(Stored entries)
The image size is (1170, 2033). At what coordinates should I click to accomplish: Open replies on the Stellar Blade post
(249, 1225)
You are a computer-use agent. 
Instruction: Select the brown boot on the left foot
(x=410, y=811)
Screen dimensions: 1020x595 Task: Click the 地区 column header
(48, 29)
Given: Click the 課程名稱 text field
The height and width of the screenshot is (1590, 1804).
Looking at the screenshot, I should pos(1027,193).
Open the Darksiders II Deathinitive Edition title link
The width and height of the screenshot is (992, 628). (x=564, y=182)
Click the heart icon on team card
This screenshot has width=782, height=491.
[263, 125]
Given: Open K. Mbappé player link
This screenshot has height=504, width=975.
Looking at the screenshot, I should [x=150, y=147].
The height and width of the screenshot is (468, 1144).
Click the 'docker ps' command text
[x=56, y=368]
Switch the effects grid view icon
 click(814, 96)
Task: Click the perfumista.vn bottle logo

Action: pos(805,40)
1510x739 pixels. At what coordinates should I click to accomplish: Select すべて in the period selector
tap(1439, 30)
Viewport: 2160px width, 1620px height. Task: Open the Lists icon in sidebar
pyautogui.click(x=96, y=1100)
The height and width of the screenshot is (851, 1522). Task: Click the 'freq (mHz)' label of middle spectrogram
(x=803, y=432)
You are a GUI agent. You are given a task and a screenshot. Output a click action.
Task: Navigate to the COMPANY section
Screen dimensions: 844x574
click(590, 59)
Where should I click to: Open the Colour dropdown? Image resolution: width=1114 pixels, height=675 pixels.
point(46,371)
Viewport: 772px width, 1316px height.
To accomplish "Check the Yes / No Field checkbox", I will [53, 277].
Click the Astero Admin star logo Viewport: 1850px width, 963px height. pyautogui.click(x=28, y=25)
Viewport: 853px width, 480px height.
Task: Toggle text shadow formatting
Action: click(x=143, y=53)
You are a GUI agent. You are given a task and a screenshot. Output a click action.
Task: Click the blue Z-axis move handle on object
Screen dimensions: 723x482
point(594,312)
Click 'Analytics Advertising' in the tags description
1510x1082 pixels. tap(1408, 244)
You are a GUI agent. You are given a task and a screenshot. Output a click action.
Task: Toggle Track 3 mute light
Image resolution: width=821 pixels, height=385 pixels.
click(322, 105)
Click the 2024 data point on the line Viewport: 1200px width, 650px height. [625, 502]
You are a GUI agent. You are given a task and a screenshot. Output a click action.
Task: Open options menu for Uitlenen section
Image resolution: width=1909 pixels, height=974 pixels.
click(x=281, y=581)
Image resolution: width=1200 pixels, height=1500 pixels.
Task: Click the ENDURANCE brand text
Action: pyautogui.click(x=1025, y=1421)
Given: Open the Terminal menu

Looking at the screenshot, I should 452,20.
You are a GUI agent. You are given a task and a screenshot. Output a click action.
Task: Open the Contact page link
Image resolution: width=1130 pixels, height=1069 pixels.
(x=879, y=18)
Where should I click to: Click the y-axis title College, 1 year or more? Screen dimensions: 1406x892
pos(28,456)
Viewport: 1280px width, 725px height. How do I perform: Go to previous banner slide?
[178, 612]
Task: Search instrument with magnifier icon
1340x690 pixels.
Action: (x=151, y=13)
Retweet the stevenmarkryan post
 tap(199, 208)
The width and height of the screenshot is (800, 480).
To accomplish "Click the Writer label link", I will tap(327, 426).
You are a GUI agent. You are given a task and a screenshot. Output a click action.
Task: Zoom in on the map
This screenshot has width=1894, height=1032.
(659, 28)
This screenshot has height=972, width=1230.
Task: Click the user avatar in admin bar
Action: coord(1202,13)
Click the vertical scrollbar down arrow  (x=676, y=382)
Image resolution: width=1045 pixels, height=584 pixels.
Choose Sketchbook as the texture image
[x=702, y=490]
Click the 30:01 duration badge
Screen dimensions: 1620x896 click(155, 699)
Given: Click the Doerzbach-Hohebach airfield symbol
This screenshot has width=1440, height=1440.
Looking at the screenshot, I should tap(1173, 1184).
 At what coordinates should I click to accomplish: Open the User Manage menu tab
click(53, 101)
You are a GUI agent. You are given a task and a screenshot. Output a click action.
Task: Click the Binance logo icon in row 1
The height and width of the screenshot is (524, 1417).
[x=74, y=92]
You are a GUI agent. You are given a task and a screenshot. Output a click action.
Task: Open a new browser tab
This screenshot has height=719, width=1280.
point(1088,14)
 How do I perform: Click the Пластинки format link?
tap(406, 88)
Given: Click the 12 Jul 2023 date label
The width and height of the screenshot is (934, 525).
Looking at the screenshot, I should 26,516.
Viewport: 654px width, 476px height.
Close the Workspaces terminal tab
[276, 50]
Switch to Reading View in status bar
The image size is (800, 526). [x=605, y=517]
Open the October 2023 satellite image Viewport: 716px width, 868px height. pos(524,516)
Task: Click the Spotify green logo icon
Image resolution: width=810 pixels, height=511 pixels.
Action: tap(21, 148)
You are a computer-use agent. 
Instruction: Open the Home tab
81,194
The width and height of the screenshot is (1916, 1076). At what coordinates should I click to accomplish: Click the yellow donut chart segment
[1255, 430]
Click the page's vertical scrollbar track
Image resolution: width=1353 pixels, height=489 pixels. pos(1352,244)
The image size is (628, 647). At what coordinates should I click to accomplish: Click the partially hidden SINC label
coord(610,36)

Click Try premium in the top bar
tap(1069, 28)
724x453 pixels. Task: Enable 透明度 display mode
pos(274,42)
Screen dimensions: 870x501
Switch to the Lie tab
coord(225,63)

The problem →
Report each line in the preceding entries that holds the string "will".

Result below →
To accomplish "Check the Yes / No Field checkbox", I will [53, 277].
To accomplish "Click the Writer label link", I will tap(327, 426).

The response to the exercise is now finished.